实施例2 pCHO1.0-TSAB表达质粒导入受体细胞获得重组抗体
具体操作步骤如下:
(1)将实施例1得到的连接有目的单抗重链(VH)和轻链(VL)基因的表达载体共转染真核表达细胞株CHO;
其中,步骤(1)中,所述真核表达细胞株CHO为悬浮培养,用CD011完全培养基培养,培养条件为37℃,5%CO2,120rpm;取CHO细胞,用台盼蓝计数,细胞活率在98%以上,以0.5-1×106/mL浓度接种细胞于CD011完全培养基中,37℃,120rmp,5%CO2培养。
(2)接种当天记为第0天,约day3、day4时计数细胞密度,若细胞密度大于 4×106/mL,加入终浓度为1mM的丁酸钠(购自生工生物工程(上海)股份有限公司,A510838-0005),补加补料CD feed 002(购自甘肃健顺科技有限公司, 99014-008)为培养体积的5%,控制葡萄糖浓度在3-8g/L之间。将细胞转入32℃, 120rmp,5%CO2培养。
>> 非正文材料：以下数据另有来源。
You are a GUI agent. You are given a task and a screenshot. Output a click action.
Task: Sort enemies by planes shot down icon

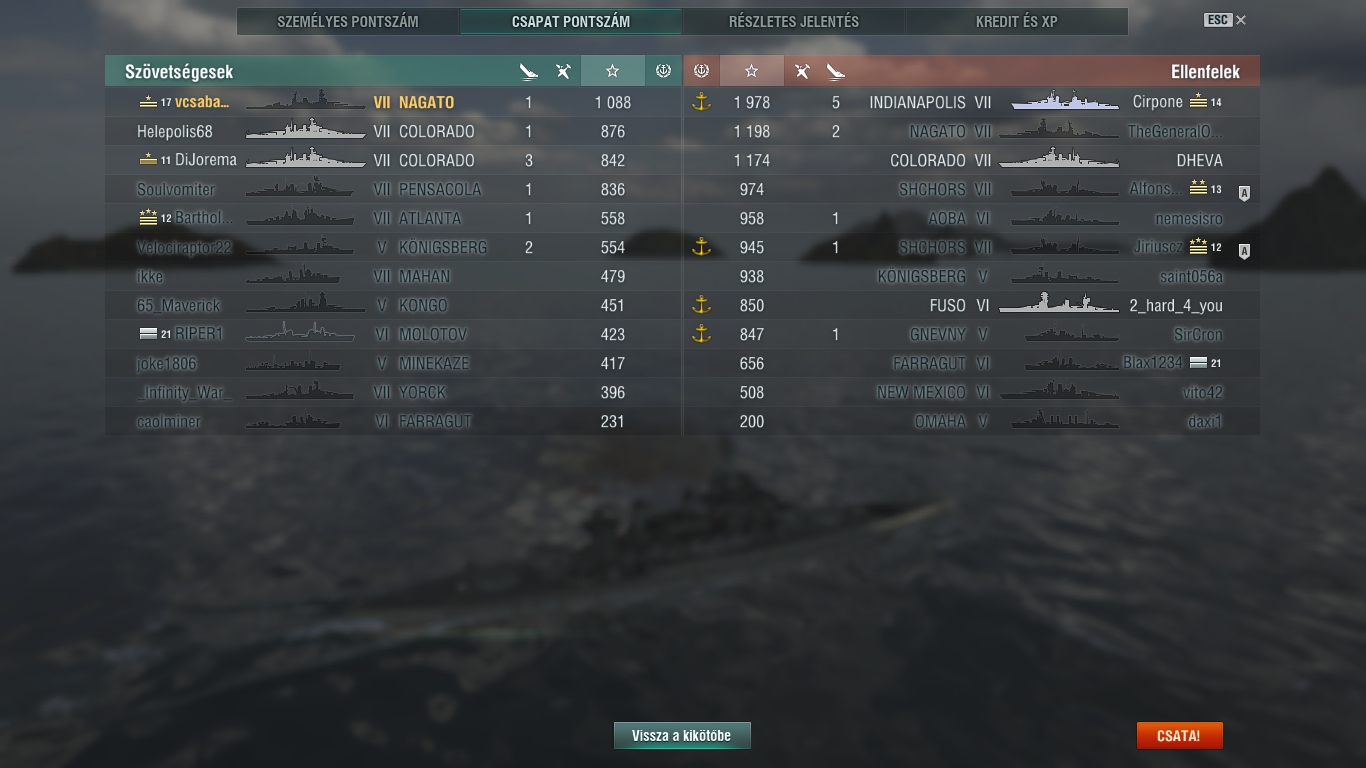click(802, 71)
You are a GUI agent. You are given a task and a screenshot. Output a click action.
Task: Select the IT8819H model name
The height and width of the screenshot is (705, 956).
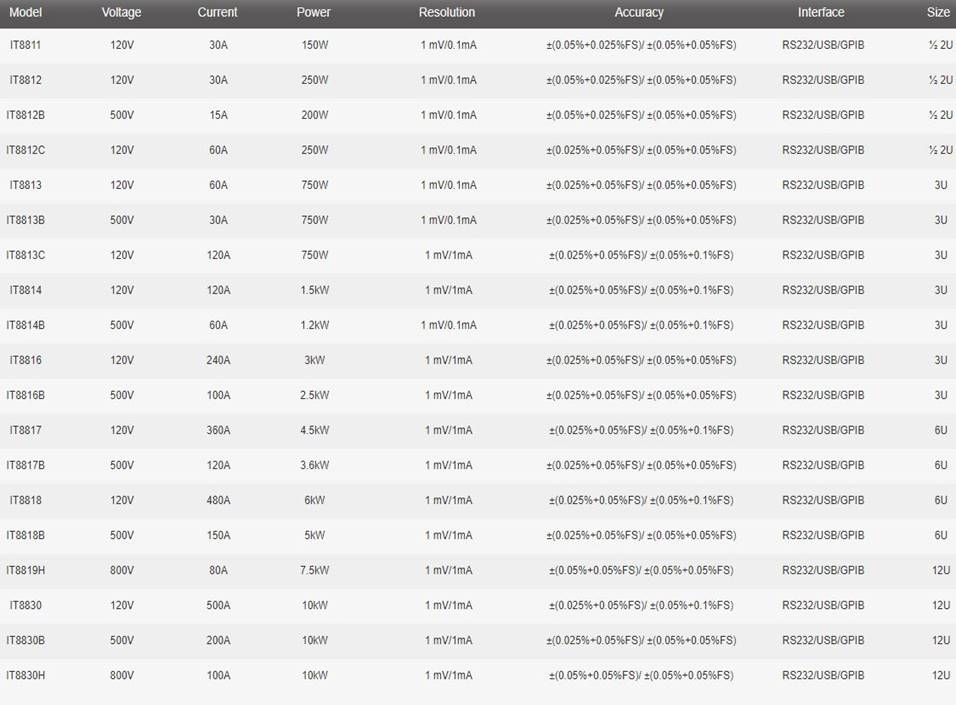(x=26, y=570)
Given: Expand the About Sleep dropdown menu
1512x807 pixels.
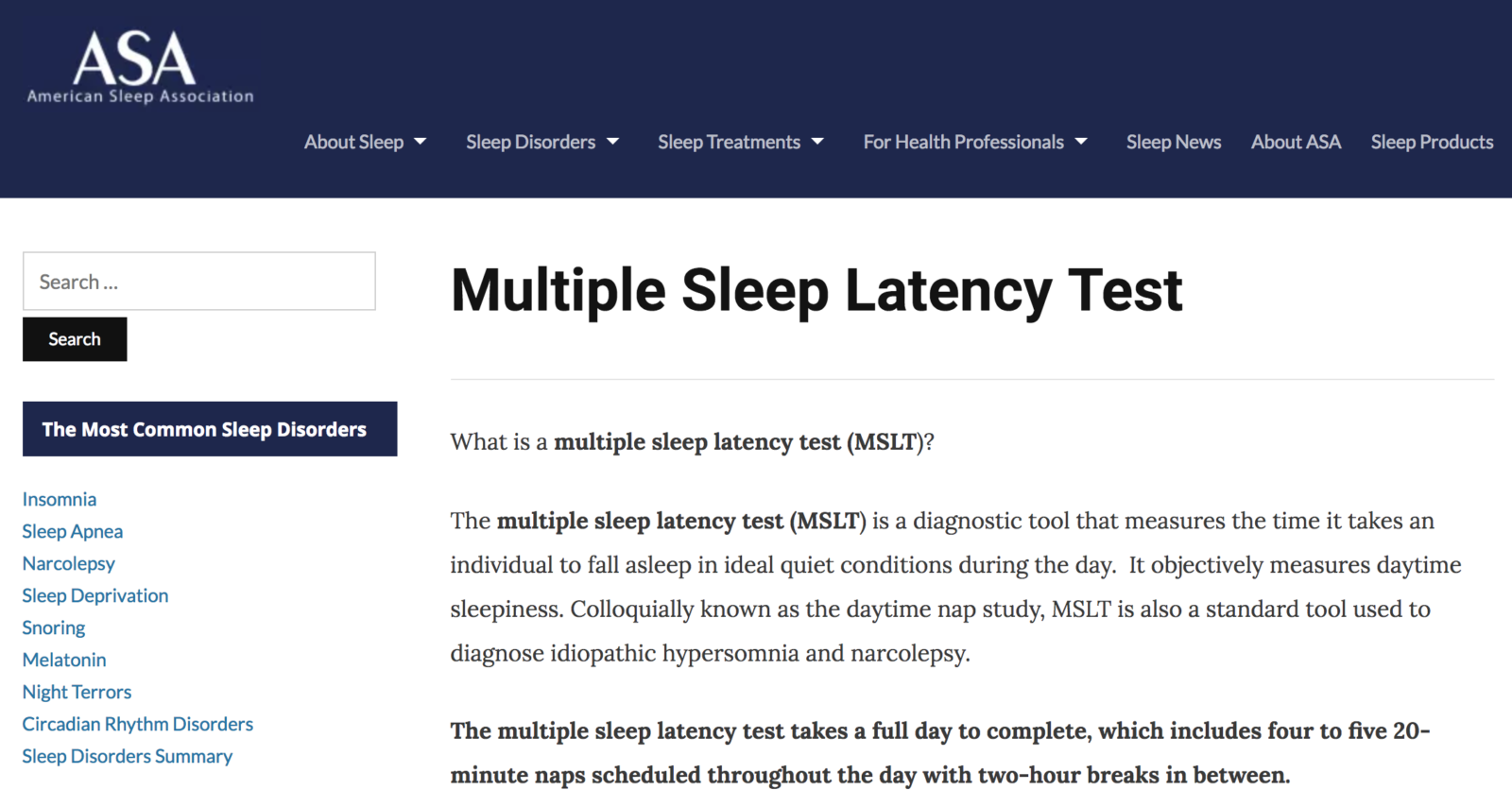Looking at the screenshot, I should 365,142.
(3)此后,隔天测定葡萄糖浓度,控制葡萄糖浓度在3-8g/L,并于day4、6、 8、10补加5%CD feed 002。
(4)检测细胞存活率,当细胞存活率低于75%时,停止培养,收集培养液。通过7天连续培养后收获上清,4000g离心30min,去除上清中细胞等杂质,并用0.46um滤器过滤除菌;
(5)收获的上清含有目的抗体,经常规的蛋白亲和纯化分离,获得高纯度抗体蛋白。
实施例3 对重组抗体蛋白的含量测定
每隔1天,取培养基1mL,经BCA定量方法,测定抗体蛋白表达量。
具体步骤如下:
(1)蛋白标准品的准备
a.取0.8mL蛋白标准配制液加入到一管蛋白标准(20mg BSA)中,充分溶解后配制成25mg/mL的蛋白标准溶液。配制后可立即使用,也可以-20℃长期保存。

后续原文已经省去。